Selon Herp, l’affection amoureuse est plus importante que l’entendement. L’accès à la vie mystique est préparé par l’oraison aspirative, prière courte et intense, selon quatre pas : s’offrir à Dieu totalement, requérir la volonté divine de se manifester afin que l’âme se connaisse, se conformer lorsque le feu de l’amour s’allume dans le cœur et consume les défectuosités, s’unir à la volonté divine en y déversant la sienne[323].

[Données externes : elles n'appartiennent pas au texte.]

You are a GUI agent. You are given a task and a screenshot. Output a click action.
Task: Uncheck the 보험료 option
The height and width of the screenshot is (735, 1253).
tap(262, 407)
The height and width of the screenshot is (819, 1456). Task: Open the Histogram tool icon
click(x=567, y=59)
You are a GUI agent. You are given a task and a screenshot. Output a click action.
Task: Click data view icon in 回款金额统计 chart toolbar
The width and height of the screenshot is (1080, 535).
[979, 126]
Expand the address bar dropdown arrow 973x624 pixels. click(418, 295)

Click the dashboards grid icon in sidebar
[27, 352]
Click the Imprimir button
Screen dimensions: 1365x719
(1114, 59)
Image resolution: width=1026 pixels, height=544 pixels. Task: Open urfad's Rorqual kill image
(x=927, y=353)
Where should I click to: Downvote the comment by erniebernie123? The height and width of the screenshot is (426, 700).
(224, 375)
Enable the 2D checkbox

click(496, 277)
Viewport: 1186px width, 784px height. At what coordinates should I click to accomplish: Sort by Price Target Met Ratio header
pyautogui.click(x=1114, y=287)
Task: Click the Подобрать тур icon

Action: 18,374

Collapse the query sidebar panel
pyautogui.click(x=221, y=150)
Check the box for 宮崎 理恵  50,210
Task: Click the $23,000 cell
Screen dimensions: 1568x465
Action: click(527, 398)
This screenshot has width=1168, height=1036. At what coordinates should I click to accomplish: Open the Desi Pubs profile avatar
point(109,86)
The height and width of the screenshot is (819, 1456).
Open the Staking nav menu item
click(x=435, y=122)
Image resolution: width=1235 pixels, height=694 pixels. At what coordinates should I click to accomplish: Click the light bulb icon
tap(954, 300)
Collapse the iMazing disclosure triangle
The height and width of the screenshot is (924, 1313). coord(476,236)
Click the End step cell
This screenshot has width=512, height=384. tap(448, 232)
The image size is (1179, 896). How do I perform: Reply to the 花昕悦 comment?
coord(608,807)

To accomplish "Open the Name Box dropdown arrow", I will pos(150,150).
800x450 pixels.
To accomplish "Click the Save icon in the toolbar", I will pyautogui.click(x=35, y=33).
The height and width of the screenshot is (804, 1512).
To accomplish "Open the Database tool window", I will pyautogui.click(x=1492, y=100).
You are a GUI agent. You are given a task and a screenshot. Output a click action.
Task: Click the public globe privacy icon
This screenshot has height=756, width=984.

Il évoque avec lyrisme l’union mystique, traite  De la très heureuse déification de l’âme amoureuse et parcours huit échelons de l’échelle d’amour :

 [715] l’esprit et l’âme ne sont qu’une même substance ... l’esprit humain est quelquefois tant soustrait du corps, et de l’âme […] qu’il oublie tout ce qui est extérieur et pareillement ignore ce qui se fait ... par mémoire ou entendement…

[720] Amy, montez plus haut.  Le monter est le progrès en l’amour divin, qui est un abîme sans borne…

Son influence fut très large. Elle s’exerce par l’intermédiaire de La Perle évangélique (~1520), texte sur lequel nous reviendrons. En Espagne il influence Osuña, franciscain comme lui, il est lu par Teresa. Au XVIIe siècle, il est apprécié par Constantin de Barbanson et  Benoît de Canfield, des chartreux, des capucins, le carme Jean de Saint-Samson ; plus tard le pasteur Poiret fait connaître Herp par sa Bibliotheca mysticorum (1708) qui eut une grande influence sur des Écossais et des piétistes allemands, et déclarera : « Personne  n’a pénétré comme lui  dans la profondeur des états intérieurs d’une âme abandonnée à Dieu. » [324].


L’Angleterre

L’Angleterre accueille les influences des mystiques du nord car elle est en rapport constant avec le continent pour livrer la laine traitée par les ateliers des Flandres. Dans ce microcosme - comparé à l’échelle du continent - « les mystiques anglais se complètent les uns les autres. La Règle des recluses trace les lois générales de l’ascèse qui prépare la contemplation. Richard Rolle rappelle les principes et montre le but dans toute sa splendeur : il s’agit d’inaugurer dès ici-bas la vie du ciel. Le Nuage d’Inconnaissance conduit l’âme aux degrés les plus élevés de l’union. L’Échelle de la perfection de Walter Hilton enseigne la correspondance à l’œuvre contemplative : Julienne de Norwich indique les résultats auxquels aboutit la vie décrite dans les traités précédents. Margerie Kempe apporte la première autobiographie intime d’une laïque dévote et mystique. Baker, venu plus tard, [...] en développe les applications… » [325].

Nous allons présenter successivement ces œuvres, réservant pour le volume prochain celle de Baker, auteur du XVIIe siècle qui vécut sur le continent.